◆ **Your goal**: Copy, character for character, the part of the listing that opens with the line containing "Where should I click to: Select the heading" and closes with the line containing "click(769, 285)", including both of those lines.

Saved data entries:

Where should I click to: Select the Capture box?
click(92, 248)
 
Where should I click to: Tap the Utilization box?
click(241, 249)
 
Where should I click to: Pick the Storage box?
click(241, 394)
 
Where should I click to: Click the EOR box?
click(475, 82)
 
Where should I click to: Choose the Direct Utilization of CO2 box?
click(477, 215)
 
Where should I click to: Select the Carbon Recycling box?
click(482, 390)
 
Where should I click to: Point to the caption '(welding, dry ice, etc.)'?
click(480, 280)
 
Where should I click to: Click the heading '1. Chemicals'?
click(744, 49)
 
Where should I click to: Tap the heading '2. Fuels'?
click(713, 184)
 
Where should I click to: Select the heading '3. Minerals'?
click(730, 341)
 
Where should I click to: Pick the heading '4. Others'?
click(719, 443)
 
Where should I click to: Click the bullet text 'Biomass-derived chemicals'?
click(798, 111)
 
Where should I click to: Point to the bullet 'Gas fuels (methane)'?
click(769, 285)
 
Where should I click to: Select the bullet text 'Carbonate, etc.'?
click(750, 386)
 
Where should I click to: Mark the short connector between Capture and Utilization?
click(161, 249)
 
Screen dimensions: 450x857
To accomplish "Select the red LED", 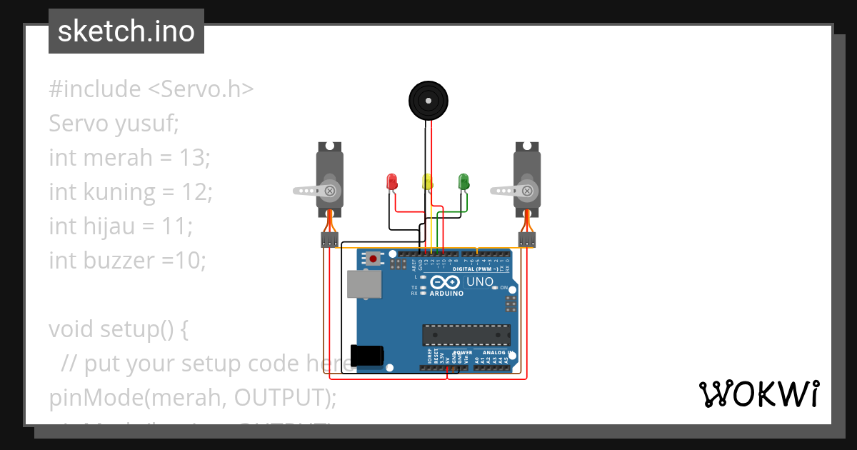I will (x=391, y=181).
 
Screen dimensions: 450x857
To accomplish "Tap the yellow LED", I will (x=427, y=181).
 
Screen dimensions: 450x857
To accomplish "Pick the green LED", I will (x=463, y=181).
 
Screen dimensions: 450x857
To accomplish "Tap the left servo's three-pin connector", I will (x=329, y=239).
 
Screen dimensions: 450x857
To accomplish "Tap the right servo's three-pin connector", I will (x=527, y=239).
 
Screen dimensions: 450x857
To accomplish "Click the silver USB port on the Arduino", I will (x=364, y=284).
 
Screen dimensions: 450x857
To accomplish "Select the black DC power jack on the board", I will (x=367, y=355).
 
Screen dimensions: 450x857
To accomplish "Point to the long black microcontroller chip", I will (x=466, y=334).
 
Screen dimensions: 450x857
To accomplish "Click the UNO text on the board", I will (x=479, y=282).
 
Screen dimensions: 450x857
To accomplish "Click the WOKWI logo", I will (x=758, y=394).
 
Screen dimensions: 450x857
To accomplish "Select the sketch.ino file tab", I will (x=126, y=31).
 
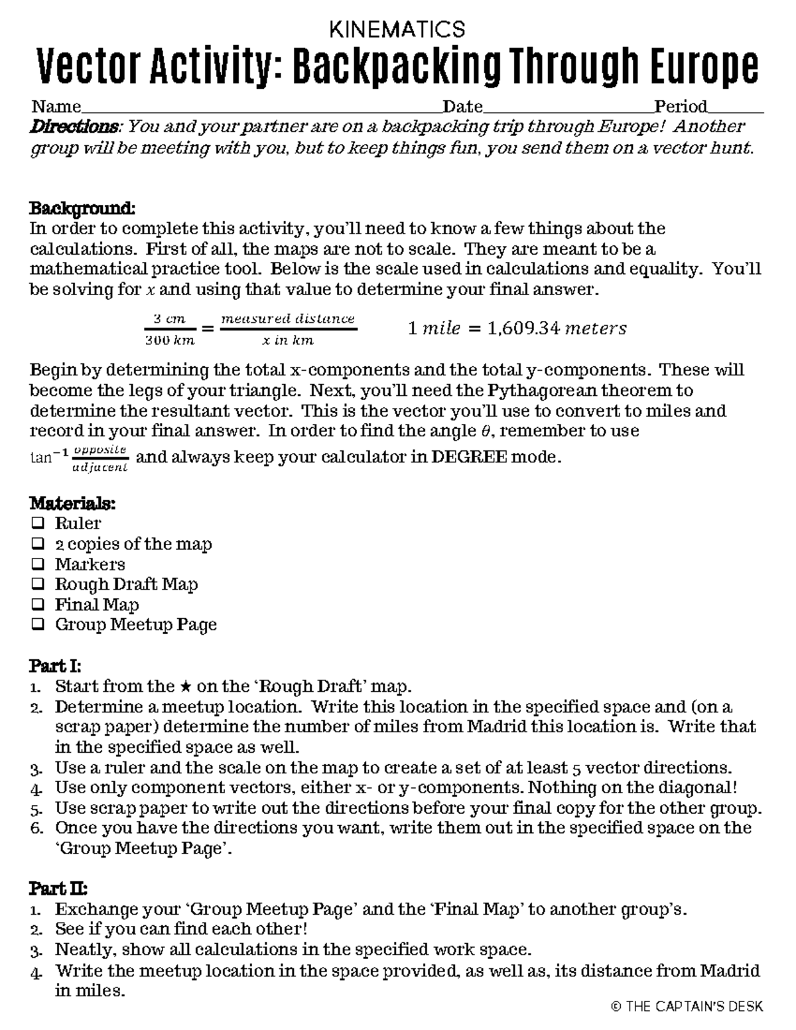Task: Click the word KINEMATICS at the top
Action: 397,29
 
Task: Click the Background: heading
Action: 82,208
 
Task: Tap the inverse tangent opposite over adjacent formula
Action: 80,458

◆ **Reply**:
Where should I click to: Select the heading '3. Minerals'?
click(730, 341)
 
Where should I click to: Pick the heading '4. Others'?
click(719, 443)
 
Where should I click to: Click the bullet text 'Biomass-derived chemicals'?
click(798, 111)
 
Where should I click to: Point to the bullet 'Gas fuels (methane)'?
click(769, 285)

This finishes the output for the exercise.